▶ Required work: Go through the listing below from the line containing "Instruction: Click the" to its last line, retyping each line exactly and nothing else.

▶ Excerpted records:
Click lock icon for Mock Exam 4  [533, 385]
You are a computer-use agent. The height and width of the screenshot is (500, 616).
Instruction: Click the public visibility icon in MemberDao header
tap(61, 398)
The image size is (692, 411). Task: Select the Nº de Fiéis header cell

▶ Answer for the task:
Instruction: Click the public visibility icon in MemberDao header
tap(61, 398)
The image size is (692, 411). Task: Select the Nº de Fiéis header cell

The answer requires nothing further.